On the Physics of Higher Condensation Defects

TL;DR

This paper investigates the structure of topological defects in quantum field theories with finite Abelian symmetries, emphasizing their categorical properties and the role of anomalies, through explicit examples and general theoretical discussion.

Contribution

It demonstrates the factorization conditions of higher condensation defects using Lagrangian techniques and explores their categorical and anomaly-related properties in quantum field theories.

Findings

Higher condensation defects satisfy Karoubi completeness.

Explicit construction of defect trees via higher gauging in 4D.

Decoupled topological theories as fusion coefficients.

Abstract

We study the structure of topological defects for finite Abelian symmetries in quantum field theories, and argue on physical grounds that they satisfy the definition of a higher fusion category proposed by Johnson-Freyd. Our primary focus is on the requirement of Karoubi completeness, i.e. the factorization conditions on higher condensation defects.
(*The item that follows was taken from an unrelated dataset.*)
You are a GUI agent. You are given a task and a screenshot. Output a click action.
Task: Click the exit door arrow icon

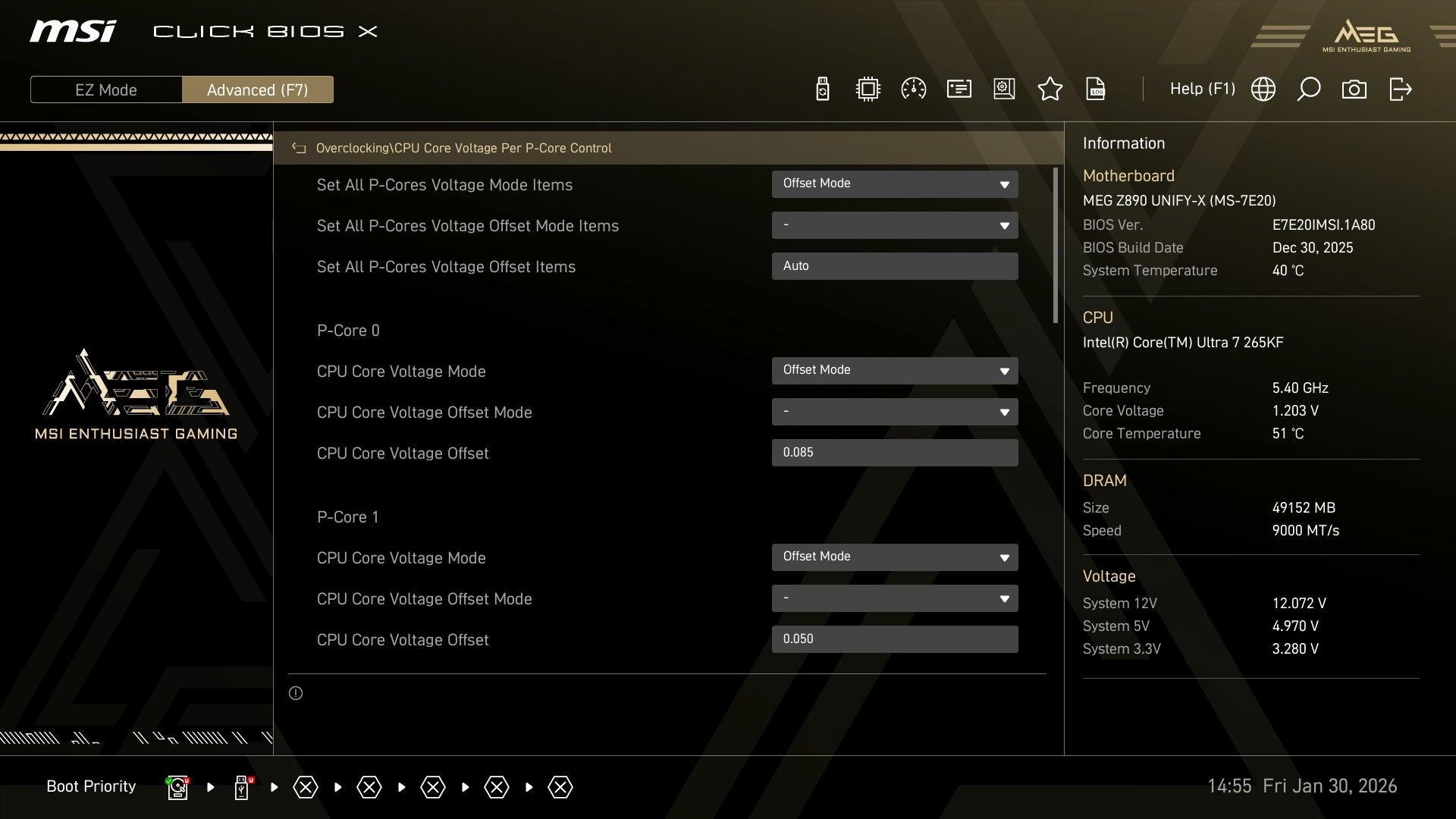pyautogui.click(x=1400, y=89)
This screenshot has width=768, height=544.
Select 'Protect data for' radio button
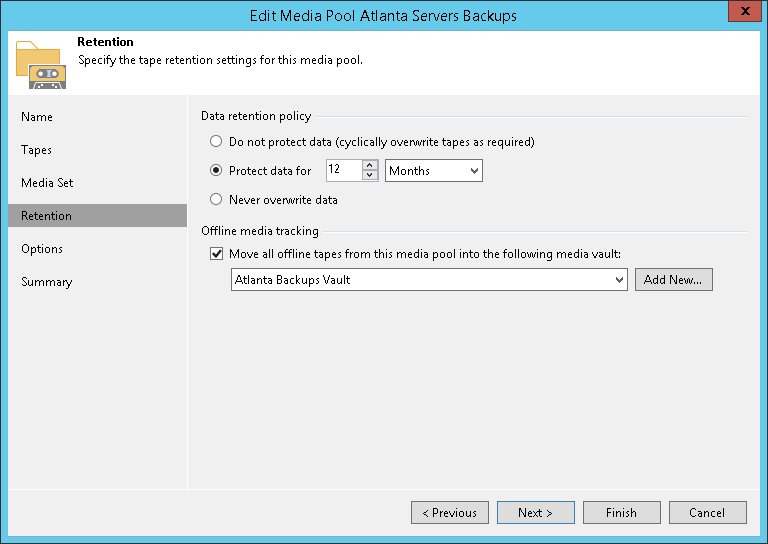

We demonstrate this on a tree of such defects, constructed by successive higher gauging, explicitly using Lagrangian techniques in a concrete four-dimensional example, before turning to more general field theories. Along the way we also comment on the phenomenon where decoupled topological field theories appear as fusion coefficients. We further discuss the categorical role of anomalies, and how they may affect the properties of (higher) condensation defects.